KeywordsMicroalgae Biomass Biofuel Optimisation Nutrients
Major hurdles to realising the potential of algal biomass as a source of sustainable feed for food production, biotechnology, and ‘green’ biofuel include having the ability to produce and extract the required biochemicals cheaply, efficiently and on an industrial scale (Greenwell et al. 2010). Of these, optimization of biomass production is widely held as a, if not the, critical step in the exploitation of high value products (Stephens et al. 2010; Borowitzka 2013). In contrast, the emphasis in studies of algal biotechnology has tended to be on increasing the relative content of the target biochemical. In reality, it is the optimisation of the production rate of those specific biochemical components per unit of effort, set against their market value, which is the critical issue.

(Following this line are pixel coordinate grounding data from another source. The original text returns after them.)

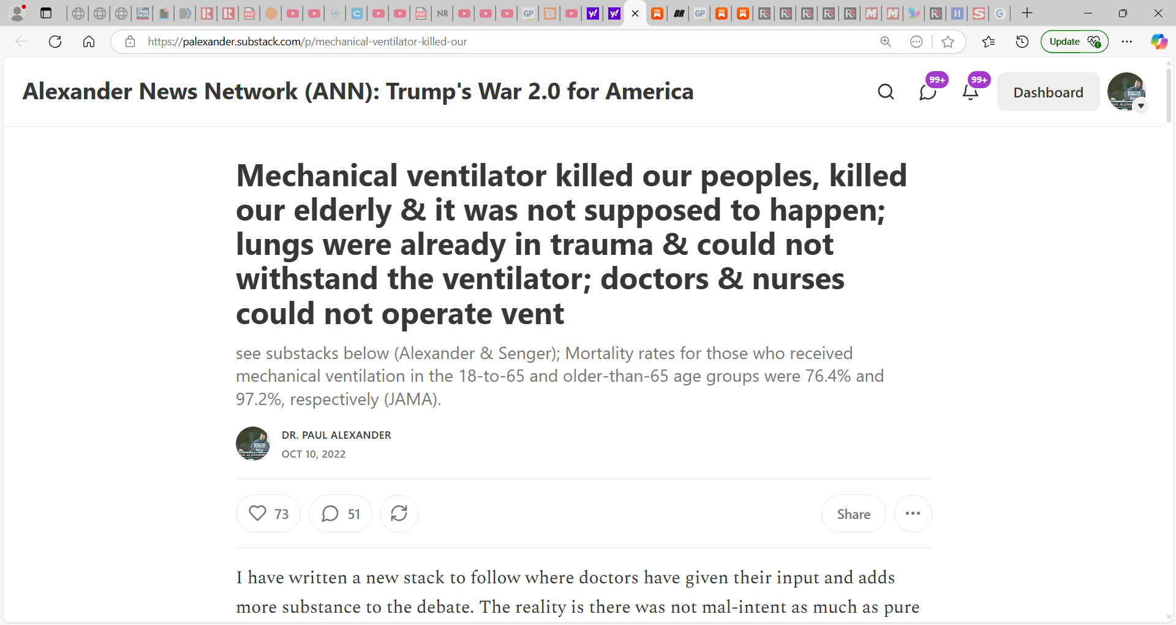
Task: Open a new browser tab
Action: pyautogui.click(x=1027, y=13)
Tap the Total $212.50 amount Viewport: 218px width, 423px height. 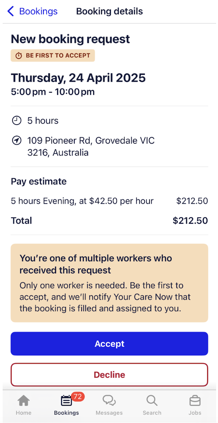(x=190, y=221)
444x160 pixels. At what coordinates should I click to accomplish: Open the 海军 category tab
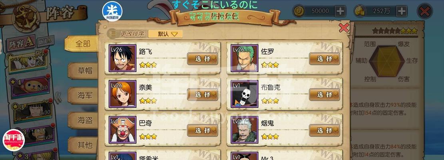point(84,96)
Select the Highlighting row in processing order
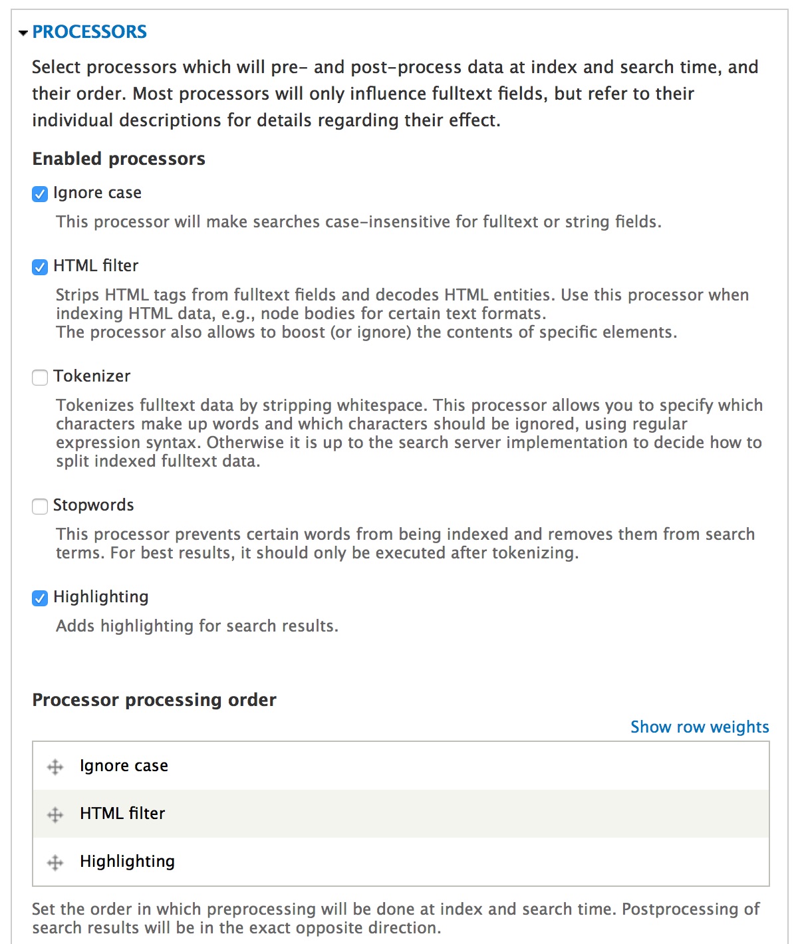 click(401, 862)
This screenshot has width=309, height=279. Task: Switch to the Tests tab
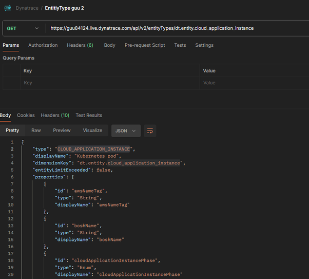(x=180, y=45)
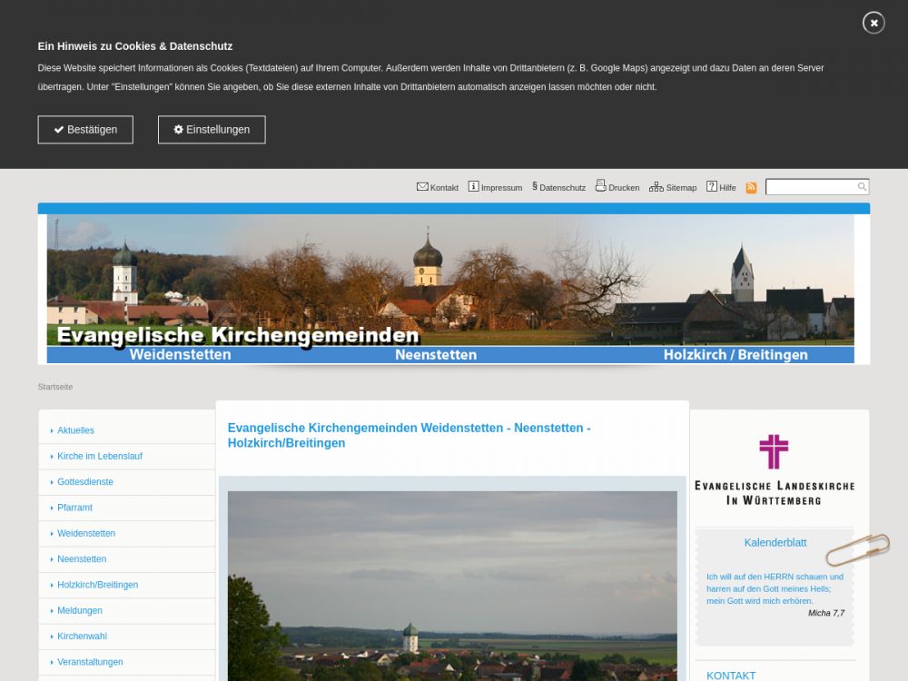The image size is (908, 681).
Task: Click the Drucken printer icon
Action: click(600, 186)
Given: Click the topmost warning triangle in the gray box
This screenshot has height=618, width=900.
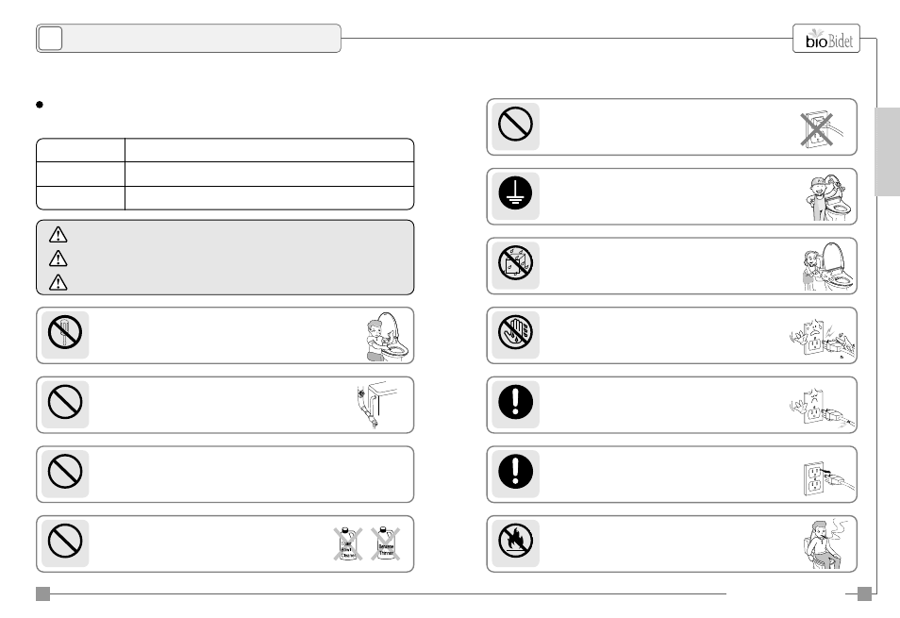Looking at the screenshot, I should (x=58, y=235).
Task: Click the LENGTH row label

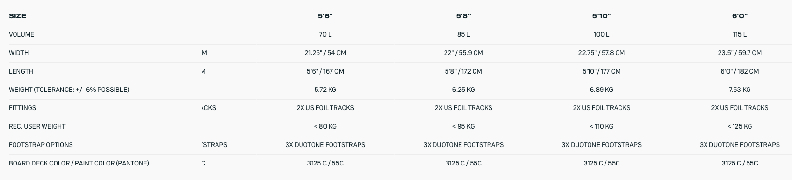Action: [21, 71]
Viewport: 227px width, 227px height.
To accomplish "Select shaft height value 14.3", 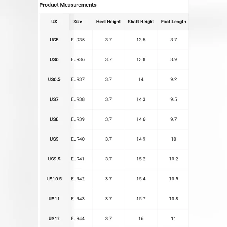I will 141,99.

Rather less attention appears to have been given in publications to manipulating cell composition primarily for the purpose of optimising production of biofuels or as feed in intensive aquaculture, either via modification of growth conditions and/or of the genetics of the organisms themselves through GM. While the use of GM, transgenics and similar approaches have clear potential, concerns may be raised over various environmental risks (Flynn et al. 2010a, 2013). A more cautious approach is to make the most of wild strains, modifying growth conditions in order to maximise production of the required components. The other dichotomy in approaches is the use of natural versus artificial illumination. For high quality, high biosecurity and high repeatability of production, artificially lit enclosed bioreactors offer clear advantages. However, for truly intensive production, natural illumination is required else the financial if not the energetic costs of artificial lighting become prohibitive. Likewise, for local low-technology solutions, the use of solar illumination is most likely the favoured first option.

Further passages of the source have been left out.